Y el sultán, maravillado aún más por tan ingeniosa pregunta, ordenó que diesen al campesino otras cien monedas de plata.

El viejo las recibió llorando de gratitud y besó las manos bondadosas del sultán, para decirle de nuevo:

— ¡Oh, sultán!, lo más extraordinario de todo es que la palmera sólo da generalmente un fruto al año, y la mía ya me ha dado dos, en menos de una hora.

Cada vez más admirado, el sultán se quedó mirando al anciano y, luego de darle unas palmaditas en el hombro, dijo a sus cortesanos:

— ¡Vámonos, pronto!
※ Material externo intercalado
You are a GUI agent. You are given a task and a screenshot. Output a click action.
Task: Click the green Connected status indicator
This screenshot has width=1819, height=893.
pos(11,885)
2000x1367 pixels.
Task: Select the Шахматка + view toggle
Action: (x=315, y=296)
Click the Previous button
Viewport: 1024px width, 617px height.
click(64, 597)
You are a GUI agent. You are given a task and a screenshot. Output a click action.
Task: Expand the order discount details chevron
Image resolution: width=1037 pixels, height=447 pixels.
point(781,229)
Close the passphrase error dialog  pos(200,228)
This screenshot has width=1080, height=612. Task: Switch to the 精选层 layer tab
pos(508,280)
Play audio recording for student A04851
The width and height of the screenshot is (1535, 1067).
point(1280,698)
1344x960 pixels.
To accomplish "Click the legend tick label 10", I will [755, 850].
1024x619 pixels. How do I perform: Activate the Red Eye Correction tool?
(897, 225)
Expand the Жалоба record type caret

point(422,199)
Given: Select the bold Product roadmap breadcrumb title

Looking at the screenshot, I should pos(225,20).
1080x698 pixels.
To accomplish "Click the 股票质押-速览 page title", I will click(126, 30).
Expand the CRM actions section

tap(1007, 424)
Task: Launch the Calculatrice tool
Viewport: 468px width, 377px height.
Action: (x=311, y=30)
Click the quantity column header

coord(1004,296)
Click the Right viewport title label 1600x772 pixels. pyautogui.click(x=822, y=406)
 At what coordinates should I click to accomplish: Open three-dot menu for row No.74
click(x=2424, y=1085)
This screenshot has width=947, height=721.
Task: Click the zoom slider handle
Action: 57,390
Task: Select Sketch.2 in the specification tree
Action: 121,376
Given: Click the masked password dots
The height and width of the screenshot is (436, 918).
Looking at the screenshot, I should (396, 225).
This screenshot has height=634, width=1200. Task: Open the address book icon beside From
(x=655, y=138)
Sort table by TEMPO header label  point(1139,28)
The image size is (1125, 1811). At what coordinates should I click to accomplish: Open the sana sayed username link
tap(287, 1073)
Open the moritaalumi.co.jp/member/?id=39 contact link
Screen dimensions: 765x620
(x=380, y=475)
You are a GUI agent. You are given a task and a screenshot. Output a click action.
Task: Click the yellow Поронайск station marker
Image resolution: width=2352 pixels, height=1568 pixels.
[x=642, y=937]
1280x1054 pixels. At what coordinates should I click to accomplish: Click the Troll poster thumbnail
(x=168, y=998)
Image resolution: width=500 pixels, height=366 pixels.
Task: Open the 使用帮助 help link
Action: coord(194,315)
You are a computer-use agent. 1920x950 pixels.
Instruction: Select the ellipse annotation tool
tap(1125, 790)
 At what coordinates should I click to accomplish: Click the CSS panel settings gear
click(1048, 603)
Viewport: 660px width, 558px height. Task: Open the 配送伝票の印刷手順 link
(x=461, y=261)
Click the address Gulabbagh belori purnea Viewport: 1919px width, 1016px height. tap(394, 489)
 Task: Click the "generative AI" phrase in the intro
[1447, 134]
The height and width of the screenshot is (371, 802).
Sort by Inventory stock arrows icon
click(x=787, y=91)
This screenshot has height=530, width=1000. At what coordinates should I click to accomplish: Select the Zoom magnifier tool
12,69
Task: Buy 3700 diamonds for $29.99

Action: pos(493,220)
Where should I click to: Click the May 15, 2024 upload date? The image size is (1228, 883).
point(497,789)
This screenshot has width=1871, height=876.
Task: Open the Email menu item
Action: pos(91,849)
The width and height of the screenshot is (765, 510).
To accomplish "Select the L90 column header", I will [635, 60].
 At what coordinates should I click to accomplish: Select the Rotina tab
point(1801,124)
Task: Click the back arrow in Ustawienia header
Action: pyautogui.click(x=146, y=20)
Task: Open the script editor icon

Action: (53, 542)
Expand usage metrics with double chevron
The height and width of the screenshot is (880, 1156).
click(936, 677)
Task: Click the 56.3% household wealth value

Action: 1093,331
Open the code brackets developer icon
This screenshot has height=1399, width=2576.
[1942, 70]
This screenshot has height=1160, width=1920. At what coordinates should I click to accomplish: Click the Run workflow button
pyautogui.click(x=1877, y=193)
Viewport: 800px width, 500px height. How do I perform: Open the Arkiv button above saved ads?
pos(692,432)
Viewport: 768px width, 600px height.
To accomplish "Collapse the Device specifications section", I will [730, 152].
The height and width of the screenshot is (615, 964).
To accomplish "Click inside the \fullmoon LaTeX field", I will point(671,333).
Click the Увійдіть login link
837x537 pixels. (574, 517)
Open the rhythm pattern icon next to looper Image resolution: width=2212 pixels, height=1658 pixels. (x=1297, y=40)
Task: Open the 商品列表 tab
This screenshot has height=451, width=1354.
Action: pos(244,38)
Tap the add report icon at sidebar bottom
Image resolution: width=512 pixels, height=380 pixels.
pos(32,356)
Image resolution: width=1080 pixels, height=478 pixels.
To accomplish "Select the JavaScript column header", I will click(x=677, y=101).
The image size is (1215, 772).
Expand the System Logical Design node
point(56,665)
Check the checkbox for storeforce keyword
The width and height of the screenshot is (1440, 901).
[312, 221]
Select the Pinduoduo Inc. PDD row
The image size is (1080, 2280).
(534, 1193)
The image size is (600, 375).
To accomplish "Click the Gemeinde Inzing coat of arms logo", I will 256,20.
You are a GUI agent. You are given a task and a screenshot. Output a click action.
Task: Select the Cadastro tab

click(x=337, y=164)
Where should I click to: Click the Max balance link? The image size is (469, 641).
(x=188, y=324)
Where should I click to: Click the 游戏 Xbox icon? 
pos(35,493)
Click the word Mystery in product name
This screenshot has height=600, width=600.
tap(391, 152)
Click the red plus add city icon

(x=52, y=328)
Pues las palmeras de este buen anciano maduran tan velozmente, que mi bolsa se va a quedar vacía dentro de poco.

Él buen sultán se alejó, rumbo a su palacio, acompañado de los hombres de su corte, comentando la sabiduría del viejo campesino.

Desde entonces, tuvo presente el sultán las sabias respuestas del anciano de la palmera, llegando a la conclusión que nada es tan admirable como el valor extraordinario de la experiencia.